Affiliations: Laboratoire de Pharmacocinétique Clinique, Faculté de Pharmacie, Université Montpellier I, France | Service Central de Physiologie Clinique, Centre d'Exploration et de Réadaptation des Anomalies du Métabolisme Musculaire (CERAMM), CHU Lapeyronie, Montpellier, France
Note: [] Corresponding author: Dr J.F. Brun, MD, PhD, Service Central de Physiologie Clinique, Centre d'Exploration et de Réadaptation des Anomalies du Métabolisme Musculaire (CERAMM), CHU Lapeyronie, 34295 Montpellier‐cédex 5, France. Tel.: +33 04 67 33 82 84; Fax: +33 04 67 33 89 86; Telex: CHR MONTP 480 766 F; E‐mail: [email protected].

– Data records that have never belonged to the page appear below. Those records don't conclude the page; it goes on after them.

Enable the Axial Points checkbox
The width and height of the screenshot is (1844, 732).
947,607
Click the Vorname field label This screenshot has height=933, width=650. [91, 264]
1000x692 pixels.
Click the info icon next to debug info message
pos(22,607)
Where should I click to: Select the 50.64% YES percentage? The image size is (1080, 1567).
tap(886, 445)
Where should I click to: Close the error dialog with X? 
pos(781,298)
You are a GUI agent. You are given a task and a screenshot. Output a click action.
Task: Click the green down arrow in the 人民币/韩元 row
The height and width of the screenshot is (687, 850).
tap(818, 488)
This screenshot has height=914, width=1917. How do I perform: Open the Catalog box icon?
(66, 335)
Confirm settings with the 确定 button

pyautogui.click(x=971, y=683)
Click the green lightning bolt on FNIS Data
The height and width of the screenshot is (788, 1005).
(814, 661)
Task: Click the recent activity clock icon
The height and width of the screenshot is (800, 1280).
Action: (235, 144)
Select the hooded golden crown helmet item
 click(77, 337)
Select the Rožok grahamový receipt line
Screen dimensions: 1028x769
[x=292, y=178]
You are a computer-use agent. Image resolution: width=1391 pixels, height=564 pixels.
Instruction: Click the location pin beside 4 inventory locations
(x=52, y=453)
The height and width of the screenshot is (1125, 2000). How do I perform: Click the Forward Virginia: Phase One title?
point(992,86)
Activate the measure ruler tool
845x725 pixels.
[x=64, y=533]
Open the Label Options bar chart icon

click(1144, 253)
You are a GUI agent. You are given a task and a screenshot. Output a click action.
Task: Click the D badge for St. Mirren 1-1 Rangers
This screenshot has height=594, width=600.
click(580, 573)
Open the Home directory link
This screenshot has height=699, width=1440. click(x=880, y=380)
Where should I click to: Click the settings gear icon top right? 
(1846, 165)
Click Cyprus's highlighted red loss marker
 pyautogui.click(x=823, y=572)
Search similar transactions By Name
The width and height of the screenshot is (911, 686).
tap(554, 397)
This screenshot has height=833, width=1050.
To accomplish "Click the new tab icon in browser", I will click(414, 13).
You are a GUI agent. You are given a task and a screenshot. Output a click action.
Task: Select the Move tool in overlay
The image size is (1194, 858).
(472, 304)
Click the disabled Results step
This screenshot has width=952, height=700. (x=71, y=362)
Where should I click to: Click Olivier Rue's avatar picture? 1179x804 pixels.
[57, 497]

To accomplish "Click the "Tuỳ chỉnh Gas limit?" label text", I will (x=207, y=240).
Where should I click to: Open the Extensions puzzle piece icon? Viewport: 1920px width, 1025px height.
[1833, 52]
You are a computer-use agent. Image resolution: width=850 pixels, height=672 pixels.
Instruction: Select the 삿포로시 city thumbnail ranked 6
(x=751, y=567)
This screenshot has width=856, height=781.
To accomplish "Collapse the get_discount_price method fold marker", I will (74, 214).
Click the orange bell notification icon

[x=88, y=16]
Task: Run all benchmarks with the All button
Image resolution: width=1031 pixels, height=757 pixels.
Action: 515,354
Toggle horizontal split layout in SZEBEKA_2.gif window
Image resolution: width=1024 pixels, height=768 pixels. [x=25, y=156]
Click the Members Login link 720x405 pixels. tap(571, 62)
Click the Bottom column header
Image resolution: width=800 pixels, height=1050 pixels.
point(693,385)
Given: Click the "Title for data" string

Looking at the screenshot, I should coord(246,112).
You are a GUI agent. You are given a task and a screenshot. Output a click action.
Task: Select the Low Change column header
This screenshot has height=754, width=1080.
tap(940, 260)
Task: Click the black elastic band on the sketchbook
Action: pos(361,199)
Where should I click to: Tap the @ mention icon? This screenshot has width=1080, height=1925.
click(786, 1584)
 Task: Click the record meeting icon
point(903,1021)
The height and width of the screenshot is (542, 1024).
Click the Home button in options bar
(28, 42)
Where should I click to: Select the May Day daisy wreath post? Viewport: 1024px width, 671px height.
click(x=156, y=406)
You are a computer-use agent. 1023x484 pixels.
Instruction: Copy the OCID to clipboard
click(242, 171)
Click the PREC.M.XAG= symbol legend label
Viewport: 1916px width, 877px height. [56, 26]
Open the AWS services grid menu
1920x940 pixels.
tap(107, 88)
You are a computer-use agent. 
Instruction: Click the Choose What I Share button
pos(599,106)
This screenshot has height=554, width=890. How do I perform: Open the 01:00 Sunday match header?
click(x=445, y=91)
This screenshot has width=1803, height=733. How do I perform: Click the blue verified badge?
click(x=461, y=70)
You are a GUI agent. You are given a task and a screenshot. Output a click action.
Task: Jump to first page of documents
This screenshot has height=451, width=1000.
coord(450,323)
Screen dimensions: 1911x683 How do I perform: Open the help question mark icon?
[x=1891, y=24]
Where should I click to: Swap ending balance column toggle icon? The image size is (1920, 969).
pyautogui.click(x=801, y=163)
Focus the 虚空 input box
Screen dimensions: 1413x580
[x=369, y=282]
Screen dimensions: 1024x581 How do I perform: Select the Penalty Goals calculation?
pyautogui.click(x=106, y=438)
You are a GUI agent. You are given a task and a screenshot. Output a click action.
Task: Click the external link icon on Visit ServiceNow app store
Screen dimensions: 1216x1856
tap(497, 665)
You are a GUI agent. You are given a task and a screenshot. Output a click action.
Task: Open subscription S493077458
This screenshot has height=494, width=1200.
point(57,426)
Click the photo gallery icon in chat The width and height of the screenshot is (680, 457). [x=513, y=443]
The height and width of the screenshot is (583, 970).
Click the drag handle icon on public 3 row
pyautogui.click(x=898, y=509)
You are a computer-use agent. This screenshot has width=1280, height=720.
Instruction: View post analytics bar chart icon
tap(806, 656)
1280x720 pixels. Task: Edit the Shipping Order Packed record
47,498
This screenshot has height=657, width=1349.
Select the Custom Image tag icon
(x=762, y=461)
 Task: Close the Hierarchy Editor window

Abstract: Blood lactate increases during exercise. Although this increase was classically interpreted as a “Pasteur‐like effect” resulting from anaerobiosis, it is now clear that it mostly results from a shift in the balance of oxidation of substrates in the muscle, with carbohydrate becoming the predominant fuel. However, we have repeatedly observed that the rise in blood lactate during exercise is correlated to blood viscosity and red cell aggregation. More recently we investigated this issue with the modelling of postexercise lactate kinetics, that allows a fair evaluation of lactate production by muscles (γ1) and lactate disappearance (γ2). Postexercise red cell aggregation (Myrenne M1) appears to be correlated to γ2. Thus microcirculatory adaptations influenced by red cell aggregation may influence lactate disposal, adding its effect to that of the balance between carbohydrates and fat. On the other hand, the rise in blood lactate seems to induce some alterations in erythrocyte rheology at exercise. Correlations between its concentrations during exercise and erythrocyte rigidity support the concept that lactate, at least when it rises above the 4 mmol.l−1 threshold impairs red cell deformability. Moreover, it seems that endurance training influences erythrocyte response to lactate. While lactate did not in vitro affect erythrocyte aggregation, it impaired (as expected) erythrocyte deformability in sedentary subjects but it (unexpectedly) improved it in trained subjects. This difference may be due to training‐induced adaptations in erythrocyte metabolism, including transmembrane transfer via monocarboxylate transporters which show marked alterations in this context. This specific training‐induced pattern of response to lactate may provide an alternative explanation to the exercise‐induced arterial hypoxemia that occurs in such athletes.